Cider or vinegar?
Even as children we learn that it’s important to distinguish between apples and pears when making comparisons. In other words, only compare what is really comparable. This sounds quite simple and in fact it isn’t that difficult. But can you imagine how this would work if you did not know how to recognise an apple, not knowing how it would look and taste? That makes it difficult if you want to compare apples. This situation is quite comparable to the current state of the European non-listed property markets.
In the past 10 years, the real estate investment markets in Europe and in other parts of the world have shown impressive growth rates. Even more impressive has been the growth shown by the market for non-listed real estate vehicles. Virtually non-existent about 10 years ago, it has grown to a market of almost €300bn, when measured by gross asset value.

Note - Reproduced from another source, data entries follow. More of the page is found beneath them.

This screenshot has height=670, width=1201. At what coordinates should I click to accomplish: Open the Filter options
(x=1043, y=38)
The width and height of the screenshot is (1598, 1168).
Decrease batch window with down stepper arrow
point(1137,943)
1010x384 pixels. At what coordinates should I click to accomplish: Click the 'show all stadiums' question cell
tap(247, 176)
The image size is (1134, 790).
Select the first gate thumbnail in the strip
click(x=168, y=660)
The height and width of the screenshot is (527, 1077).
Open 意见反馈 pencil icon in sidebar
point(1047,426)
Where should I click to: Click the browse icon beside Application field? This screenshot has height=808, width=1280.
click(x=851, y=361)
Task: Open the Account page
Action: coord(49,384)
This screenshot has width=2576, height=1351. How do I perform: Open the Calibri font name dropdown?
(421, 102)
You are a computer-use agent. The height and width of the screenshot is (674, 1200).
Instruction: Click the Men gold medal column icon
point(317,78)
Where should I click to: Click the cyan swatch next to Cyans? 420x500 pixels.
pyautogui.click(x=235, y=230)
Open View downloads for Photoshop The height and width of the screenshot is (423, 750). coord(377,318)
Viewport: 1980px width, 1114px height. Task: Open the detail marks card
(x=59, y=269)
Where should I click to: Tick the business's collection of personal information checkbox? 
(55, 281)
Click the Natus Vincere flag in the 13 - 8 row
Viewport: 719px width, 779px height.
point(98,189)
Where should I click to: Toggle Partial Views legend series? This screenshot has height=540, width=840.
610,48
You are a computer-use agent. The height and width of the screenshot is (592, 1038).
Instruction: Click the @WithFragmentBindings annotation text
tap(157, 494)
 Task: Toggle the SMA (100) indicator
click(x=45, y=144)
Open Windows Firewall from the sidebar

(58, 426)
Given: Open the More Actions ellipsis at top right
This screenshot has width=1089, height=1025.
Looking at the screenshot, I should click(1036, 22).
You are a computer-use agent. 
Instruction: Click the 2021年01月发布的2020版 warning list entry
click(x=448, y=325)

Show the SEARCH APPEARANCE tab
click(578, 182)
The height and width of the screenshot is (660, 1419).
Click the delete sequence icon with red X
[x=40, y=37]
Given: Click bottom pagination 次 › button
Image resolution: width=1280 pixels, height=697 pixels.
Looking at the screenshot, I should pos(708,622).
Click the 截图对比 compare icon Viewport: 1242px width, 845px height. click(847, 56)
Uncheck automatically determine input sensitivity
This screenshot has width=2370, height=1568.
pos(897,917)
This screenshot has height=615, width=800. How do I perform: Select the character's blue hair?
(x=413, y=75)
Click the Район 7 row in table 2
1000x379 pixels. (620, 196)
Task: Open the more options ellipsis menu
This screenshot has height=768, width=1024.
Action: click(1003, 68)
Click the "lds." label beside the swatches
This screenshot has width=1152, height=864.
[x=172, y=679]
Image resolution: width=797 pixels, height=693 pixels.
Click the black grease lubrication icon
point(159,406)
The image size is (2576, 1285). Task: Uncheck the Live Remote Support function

It all started with the increasing focus of institutional investors on risk management and consequently diversification. Especially after the equity market crash at the beginning of the new century, diversification was on top of all investors’ minds. In addition, due to increased focus on cost reductions and efficiency, investors increasingly concluded that the day-to-day management of their directly held property assets was not part of their core business. As a consequence, a new market started to emerge: the market for non-listed real estate funds. Obviously, the introduction of the euro has worked as a catalyst for the development of the market.
However, in the beginning, the growth of the market was not that impressive. One of the important reasons for this was the lack of information on products available, especially related to the risk-and-return characteristics to prove the added value in comparison with other asset classes. This lack of information held back the development of the industry for some years. It proved to be difficult for ‘real estate’ people to explain the added value of the asset class to their management and asset allocators.
The (partial) solution to this problem came as many parties started to collect all sorts of information on the real estate market. First of all, local and international brokers played an important role in this, through the collection of data on yields, rents, and so on. However, in some cases the data collection was mostly subject to their more important commercial goals. In addition, (mostly) national property organisations, such as IVBN and ROZ in the Netherlands and IPF in the United Kingdom, have initiated and supported many new initiatives, focused on increasing transparency in their national markets.
Going forward with market players developing a more international focus, international organisations started to emerge, such as EPRA and INREV. Especially for the organisations focused on the non-listed part of the business the provision of market information has been an important means to increasing transparency. For example, from the start, INREV has made extensive efforts in collecting information on non-listed real estate vehicles by building a database and constructing an index.
We’ve now reached the stage, stimulated by developments in other asset classes, where data is compared as if it always had been. Benchmarking has been fully introduced to the sector. Investors use the information to make investment decisions and select individual funds. Fund managers use the information to compare their funds with market averages and funds of other managers. Sometimes it seems as if the existence of an index and a benchmark have become a goal in itself.
But if we then look at common practice in other asset classes, such as equity and bonds, it is easy to notice that comparing fund returns with a specific index or benchmark is not enough. It is equally important to show which calculation methods have been used and what exactly is being compared. Internationally, the outline for these issues has even been agreed in specific standards: Global Investment Performance Standards. A company which commits to these standards, gives full clarity about how a specific return was constructed and which composite is used (geography, sector). Moreover, before one can show
the returns, a minimal history needs to
exist before the return can be calculated and presented.
And performance comparison is not an isolated case; there are several other areas which show the depth of transparency. Within other asset classes, transparency in costs and fees also receives a lot of attention, not only from the market participants but also from regulators and supervisors. Within the equity and bond fund markets, a ‘total expense ratio’ already exists, one metric to measure total costs and fees within a fund.
So within the non-listed property sector, we can start preparing ourselves for things that will come our way on the basis that other asset classes are already dealing with the issues.
Although we have already made considerable steps we have only just scratched the surface. The really big challenge yet to come, is to create more uniformity within the market for non-listed real estate funds and this involves one very important word: definitions. It’s quite a challenge, because we are not only dealing with national differences, but, due to the non-regulated nature of the business, with individual differences.
Large differences exist in definitions used, reporting practices, and so on between fund managers, investors, and advisors.
As an example, take the cost metric, where we have to decide which costs have to be incorporated. This doesn’t seem too complicated, but in reality it is. At first sight, one might say: all cost, but problems can arise when you compare property funds with other asset classes. Interpretations differ quite considerably and comparisons between property funds require carefully differentiated cost breakdowns.
It’s really not the case that everyone has to agree on everything, with the sector consequently losing its flavour and every apple becoming a Golden Delicious. Different flavours make the fruit appealing and will keep interest alive. However, it will become important for consumers and suppliers alike to recognise the ‘tastiest’ ones. What can be more disappointing than tasting vinegar when you thought you were taking a refreshing sip of cider?